---- INFORMATION SHOWN

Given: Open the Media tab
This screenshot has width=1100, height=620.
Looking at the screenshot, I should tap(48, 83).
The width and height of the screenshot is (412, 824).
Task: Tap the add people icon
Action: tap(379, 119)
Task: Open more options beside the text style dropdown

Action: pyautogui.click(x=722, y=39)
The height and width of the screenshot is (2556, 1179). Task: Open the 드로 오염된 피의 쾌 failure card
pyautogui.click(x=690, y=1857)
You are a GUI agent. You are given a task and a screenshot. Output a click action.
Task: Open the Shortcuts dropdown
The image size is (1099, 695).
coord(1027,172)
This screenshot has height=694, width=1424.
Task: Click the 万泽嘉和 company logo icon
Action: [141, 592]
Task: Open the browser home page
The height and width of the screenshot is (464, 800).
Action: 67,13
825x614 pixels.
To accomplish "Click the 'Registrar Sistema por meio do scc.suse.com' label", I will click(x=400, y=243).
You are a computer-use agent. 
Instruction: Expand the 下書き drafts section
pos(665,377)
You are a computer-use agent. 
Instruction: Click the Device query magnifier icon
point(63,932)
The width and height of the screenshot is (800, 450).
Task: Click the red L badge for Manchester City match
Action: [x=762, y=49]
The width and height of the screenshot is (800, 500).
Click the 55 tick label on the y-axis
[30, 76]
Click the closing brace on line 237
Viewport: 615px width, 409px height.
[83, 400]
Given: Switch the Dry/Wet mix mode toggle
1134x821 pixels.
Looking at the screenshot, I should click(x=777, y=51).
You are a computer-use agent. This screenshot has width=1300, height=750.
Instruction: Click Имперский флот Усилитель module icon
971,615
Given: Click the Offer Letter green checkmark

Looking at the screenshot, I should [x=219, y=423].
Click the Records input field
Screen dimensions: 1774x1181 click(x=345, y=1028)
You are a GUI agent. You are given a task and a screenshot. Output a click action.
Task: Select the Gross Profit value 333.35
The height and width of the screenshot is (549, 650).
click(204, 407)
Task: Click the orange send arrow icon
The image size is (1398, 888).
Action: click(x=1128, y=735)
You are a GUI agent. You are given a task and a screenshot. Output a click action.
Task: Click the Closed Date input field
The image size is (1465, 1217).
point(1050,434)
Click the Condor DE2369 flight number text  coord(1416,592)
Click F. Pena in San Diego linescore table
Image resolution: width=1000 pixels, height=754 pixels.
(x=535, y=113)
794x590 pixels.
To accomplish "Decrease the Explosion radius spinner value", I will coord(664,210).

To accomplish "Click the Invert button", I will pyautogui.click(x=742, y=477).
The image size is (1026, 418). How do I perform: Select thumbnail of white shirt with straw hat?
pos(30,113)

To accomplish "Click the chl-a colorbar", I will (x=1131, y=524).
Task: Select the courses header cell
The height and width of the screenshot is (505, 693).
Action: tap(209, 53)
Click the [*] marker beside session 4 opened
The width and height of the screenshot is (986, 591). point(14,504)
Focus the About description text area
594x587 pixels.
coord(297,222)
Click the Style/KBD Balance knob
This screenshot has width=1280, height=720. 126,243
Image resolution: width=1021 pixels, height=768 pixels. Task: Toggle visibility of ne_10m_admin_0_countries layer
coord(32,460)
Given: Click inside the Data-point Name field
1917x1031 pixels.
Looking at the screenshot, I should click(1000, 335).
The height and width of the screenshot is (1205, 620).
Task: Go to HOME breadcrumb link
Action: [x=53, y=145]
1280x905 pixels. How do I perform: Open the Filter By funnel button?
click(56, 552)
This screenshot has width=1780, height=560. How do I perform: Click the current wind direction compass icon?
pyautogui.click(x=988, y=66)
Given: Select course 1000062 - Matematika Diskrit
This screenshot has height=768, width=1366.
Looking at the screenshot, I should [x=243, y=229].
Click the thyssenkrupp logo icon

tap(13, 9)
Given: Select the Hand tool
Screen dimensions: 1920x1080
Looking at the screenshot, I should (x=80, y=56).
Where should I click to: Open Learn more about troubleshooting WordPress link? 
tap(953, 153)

--------

- _WORK INSTRUCTIONS_
Pick out each line above containing the word "beside" and copy it in full.

- _CORRECT RESULT_
Task: Open more options beside the text style dropdown
Click the [*] marker beside session 4 opened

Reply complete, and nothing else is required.